One party knows something others don't.

**In crypto:**
- Team knows roadmap, code quality
- Insiders know upcoming announcements
- Whales know their trading intentions
- MEV searchers know mempool state

### Adverse Selection (Hidden Information)

Before transaction: One party has private information.

**Examples:**
- Token buyers don't know if team will deliver
- LPs don't know if incoming trade is informed
- Lenders don't know borrower's true risk

**Result:** Market breakdown or inefficient pricing.

### Moral Hazard (Hidden Action)

After agreement: One party takes unobserved actions.

**Examples:**
- Protocol team effort after token sale
- Borrower risk-taking after loan
- Validator behavior after delegation

**Result:** Suboptimal effort, excessive risk-taking.

### Signaling

Informed party takes costly action to reveal information.

**Examples:**
- Team locks tokens (signals commitment)
- Protocol gets audited (signals security)
- Whale accumulates publicly (signals conviction)

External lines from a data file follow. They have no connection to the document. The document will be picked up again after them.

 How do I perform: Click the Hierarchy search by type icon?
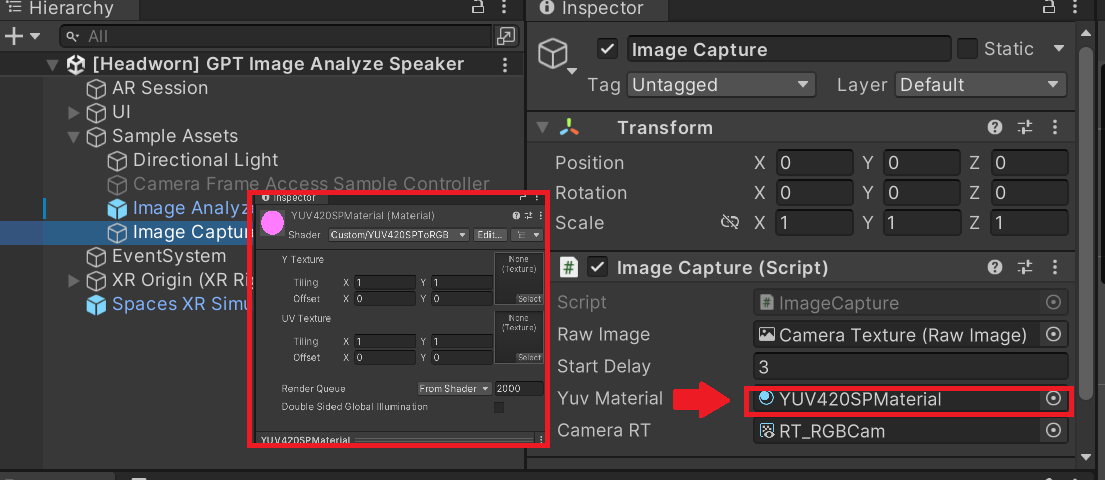[506, 36]
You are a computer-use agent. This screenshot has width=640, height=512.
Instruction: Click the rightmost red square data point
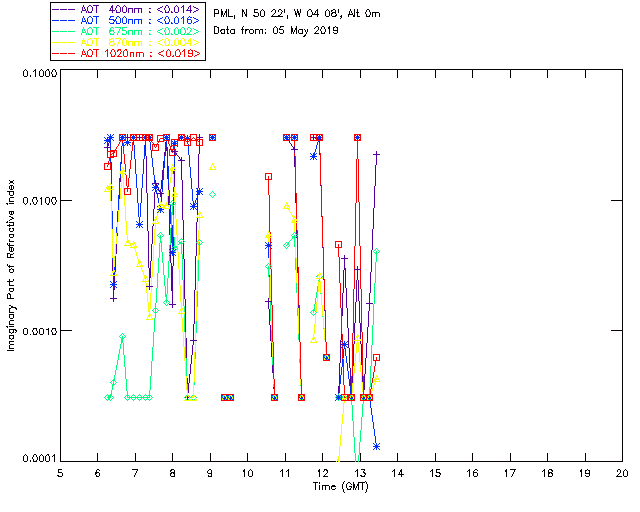click(376, 357)
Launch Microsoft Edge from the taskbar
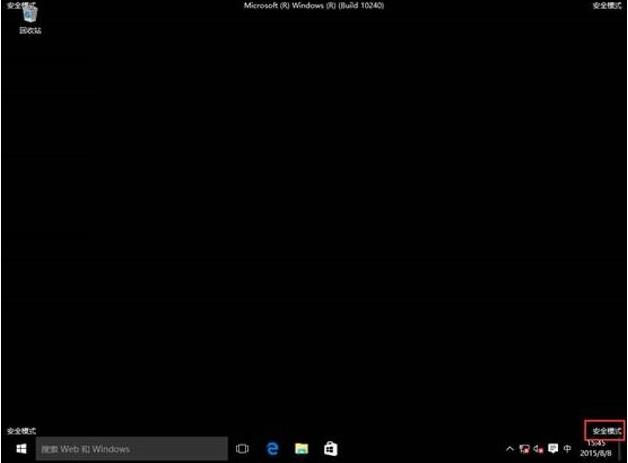628x463 pixels. (272, 450)
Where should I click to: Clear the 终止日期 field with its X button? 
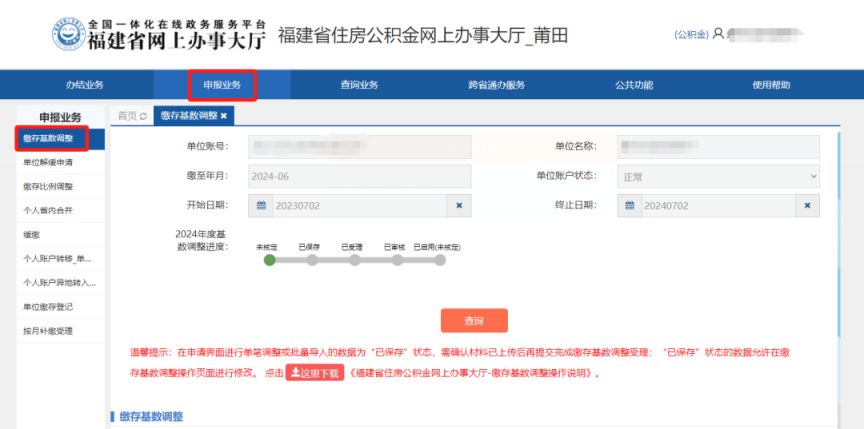(x=808, y=205)
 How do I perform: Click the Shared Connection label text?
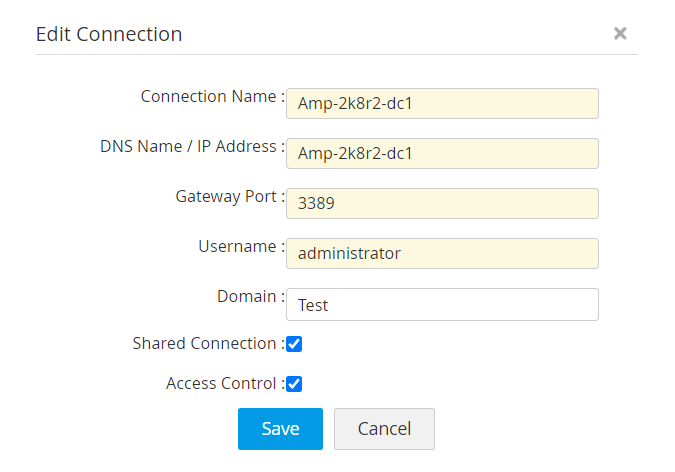[x=207, y=344]
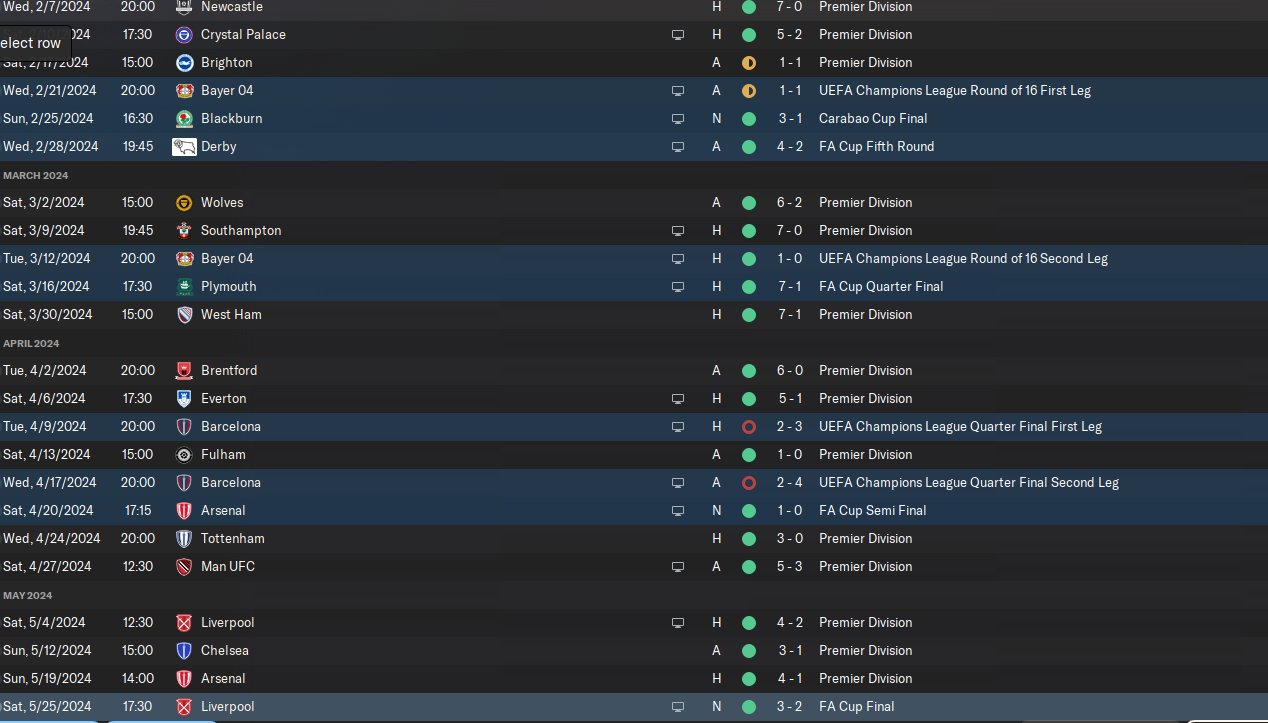Viewport: 1268px width, 723px height.
Task: Select the Sun, 5/12/2024 Chelsea fixture row
Action: point(634,650)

**Requirements for effective signal:**
- Costly to fake
- Observable by uninformed party
- Correlated with true quality

### Screening

Uninformed party designs mechanism to reveal information.

**Examples:**
- Tiered token sales (whales vs. retail)
- Collateral requirements (reveal risk tolerance)
- Usage-based airdrops (reveal genuine users)

## Information Problems in Crypto

### The Lemon Problem

**Classic framing:** Used car market with unknown quality.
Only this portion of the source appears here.